**ASSIGNMENT:** Lines in the data below that contain the word "target" are to be copied.

▽

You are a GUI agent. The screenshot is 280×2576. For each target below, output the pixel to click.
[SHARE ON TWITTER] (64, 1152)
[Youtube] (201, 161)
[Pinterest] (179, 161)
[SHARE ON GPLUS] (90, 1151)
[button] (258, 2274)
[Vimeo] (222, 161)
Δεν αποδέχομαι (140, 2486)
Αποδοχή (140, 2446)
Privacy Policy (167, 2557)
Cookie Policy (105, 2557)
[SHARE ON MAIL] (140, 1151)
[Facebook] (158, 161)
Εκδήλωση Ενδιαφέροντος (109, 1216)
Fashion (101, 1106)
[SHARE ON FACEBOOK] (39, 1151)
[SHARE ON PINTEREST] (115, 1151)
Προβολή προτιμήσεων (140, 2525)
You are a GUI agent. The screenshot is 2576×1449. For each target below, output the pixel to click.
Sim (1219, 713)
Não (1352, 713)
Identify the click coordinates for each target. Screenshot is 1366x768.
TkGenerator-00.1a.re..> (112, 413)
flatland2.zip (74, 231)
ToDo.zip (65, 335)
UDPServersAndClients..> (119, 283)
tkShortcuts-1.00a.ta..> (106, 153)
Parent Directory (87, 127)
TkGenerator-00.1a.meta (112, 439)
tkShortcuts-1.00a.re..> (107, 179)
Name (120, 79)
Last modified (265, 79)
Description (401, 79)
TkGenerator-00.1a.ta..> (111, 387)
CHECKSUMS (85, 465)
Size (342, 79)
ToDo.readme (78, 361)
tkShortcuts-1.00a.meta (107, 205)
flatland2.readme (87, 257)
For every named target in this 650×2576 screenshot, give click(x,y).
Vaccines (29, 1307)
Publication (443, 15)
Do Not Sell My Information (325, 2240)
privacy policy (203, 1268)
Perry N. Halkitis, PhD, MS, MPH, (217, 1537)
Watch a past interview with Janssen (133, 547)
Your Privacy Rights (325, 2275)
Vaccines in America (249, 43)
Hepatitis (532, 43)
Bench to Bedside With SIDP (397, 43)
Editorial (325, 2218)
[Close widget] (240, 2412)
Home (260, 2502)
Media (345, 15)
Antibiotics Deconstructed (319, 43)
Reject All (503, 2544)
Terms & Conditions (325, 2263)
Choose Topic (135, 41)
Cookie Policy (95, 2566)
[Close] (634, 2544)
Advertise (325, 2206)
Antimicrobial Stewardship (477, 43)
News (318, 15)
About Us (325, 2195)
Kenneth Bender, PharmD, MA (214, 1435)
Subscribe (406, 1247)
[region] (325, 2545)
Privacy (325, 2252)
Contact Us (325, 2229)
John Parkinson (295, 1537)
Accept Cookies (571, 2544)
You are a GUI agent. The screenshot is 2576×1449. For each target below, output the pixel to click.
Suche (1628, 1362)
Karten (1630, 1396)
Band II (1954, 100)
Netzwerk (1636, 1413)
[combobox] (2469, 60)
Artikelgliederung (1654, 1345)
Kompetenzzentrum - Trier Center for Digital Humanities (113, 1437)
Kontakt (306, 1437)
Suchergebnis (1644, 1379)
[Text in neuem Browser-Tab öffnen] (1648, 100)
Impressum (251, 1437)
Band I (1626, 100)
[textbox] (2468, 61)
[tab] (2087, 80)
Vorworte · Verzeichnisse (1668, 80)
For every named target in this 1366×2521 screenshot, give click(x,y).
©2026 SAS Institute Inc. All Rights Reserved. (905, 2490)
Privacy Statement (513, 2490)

△

**ANSWER SECTION:**
You are a GUI agent. The screenshot is 280×2576. For each target below, output the pixel to click.
You are a GUI agent. The screenshot is 2576×1449. For each target below, output the pixel to click.
Identify the click coordinates for each target. Screenshot is 1366x768.
For every named target in this 650×2576 screenshot, give click(x,y).
You are a GUI agent. The screenshot is 2576×1449. For each target below, output the pixel to click.
For every named target in this 1366×2521 screenshot, give click(x,y).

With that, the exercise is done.